The latest reports from both American economic data collection entities show that the deficit has jumped by US$20 billion in March to reach US$109.8 billion in March, up from the US$89.8 billion booked in the previous month of February 2022.
Estimates from the Census Bureau and BEA indicate that exports for March increased by US$12.9 billion to US$241.7 billion when compared to February exports. March imports were US$351.5 billion, up US$32.9 billion from February imports.
In March the goods and services deficits rose and reflected a US$20.4 billion increase in the goods deficit to US$128.1 billion and a US$0.4 billion increase in the services surplus to US$18.3 billion. Year to date, the goods and services deficit has climbed by US$84.8 billion, or 41.5 per cent, compared to the same period in 2021.
Exports climbed by US$104.5 billion, or 17.7 per cent, while imports climbed by US$189.3 billion, or 23.8 per cent.

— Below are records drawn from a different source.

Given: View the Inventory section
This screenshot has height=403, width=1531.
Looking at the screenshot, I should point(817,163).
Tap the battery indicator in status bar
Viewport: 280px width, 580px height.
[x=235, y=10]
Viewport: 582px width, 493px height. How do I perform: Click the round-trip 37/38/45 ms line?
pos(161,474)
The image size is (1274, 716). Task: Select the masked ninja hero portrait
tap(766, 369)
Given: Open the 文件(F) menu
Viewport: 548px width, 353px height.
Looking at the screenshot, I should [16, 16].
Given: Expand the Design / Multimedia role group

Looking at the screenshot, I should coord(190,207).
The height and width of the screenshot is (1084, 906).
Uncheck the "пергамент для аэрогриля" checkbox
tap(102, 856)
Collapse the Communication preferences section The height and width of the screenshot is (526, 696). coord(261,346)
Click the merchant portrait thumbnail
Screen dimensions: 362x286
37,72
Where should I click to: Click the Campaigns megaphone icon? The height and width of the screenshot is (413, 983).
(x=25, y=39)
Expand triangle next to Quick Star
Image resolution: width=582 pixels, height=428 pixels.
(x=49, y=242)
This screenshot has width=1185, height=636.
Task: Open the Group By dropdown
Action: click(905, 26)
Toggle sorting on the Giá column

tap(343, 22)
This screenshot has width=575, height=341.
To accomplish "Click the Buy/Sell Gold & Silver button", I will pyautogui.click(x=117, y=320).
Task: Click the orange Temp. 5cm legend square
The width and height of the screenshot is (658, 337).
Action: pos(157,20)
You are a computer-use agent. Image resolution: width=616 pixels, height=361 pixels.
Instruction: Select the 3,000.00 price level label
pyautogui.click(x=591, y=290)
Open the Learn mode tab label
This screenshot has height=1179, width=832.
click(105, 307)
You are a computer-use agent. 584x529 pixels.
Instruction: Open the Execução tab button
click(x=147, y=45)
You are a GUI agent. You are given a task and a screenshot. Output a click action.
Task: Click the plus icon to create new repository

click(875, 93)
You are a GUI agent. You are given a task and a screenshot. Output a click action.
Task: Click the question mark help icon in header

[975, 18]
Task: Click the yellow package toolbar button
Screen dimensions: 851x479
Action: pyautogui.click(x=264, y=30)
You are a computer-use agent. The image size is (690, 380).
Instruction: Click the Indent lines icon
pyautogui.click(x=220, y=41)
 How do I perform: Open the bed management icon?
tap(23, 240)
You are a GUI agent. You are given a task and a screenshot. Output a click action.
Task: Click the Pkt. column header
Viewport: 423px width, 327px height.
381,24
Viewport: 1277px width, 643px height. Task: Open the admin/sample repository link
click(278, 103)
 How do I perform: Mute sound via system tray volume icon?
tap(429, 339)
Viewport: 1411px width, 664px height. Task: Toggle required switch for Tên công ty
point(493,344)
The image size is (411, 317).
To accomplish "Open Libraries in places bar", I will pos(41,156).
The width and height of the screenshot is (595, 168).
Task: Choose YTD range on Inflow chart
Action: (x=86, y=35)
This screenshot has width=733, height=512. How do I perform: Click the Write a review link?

Three-month moving averages
For the three months ending in March, the average goods and services deficit rose by US$9.3 billion to US$96.3 billion. In March, the average exports grew by US$4.5 billion to US$231.7 billion and the average imports climbed by US$13.7 billion in March to US$328.0 billion on average.
In the same month, exports of goods on a census basis grew by US$11.0 billion. Of this, the value of industrial supplies and materials grew by US$7.4 billion and automotive vehicles, parts and engines increased by US$1.0 billion.
In March, exports of services grew by US$1.2 billion to US$71.1 billion. Transport climbed by US$0.5 billion. Travel rose by US$0.4 billion. Financial services increased by US $0.2 billion. Other business services gained US$0.1 billion.

In March, imports of goods increased by US$32.0 billion to US$298.8 billion. Census-based imports of goods by US$31.5 billion, of this, industrial supplies and materials rose by US$11.3 billion.
Consumer goods climbed by US$10.0 billion, capital goods climbed by US$5.2 billion and automotive vehicles, parts, and engines increased by US$3.2 billion. Service imports rose by US$0.9 billion to US$52.7 billion, mainly due to a US$1.2 billion in transportation and a US$0.8 increase in travel.
However, this was offset by a US$1.2 billion decline in changes for the use of intellectual property. Notably, the real goods deficit increased US$21.9 billion to US$137.8 billion in March.
Real exports of goods increased US$3.8 billion to US$150.2 billion. Real imports of goods increased US$25.7 billion to US$288.0 billion.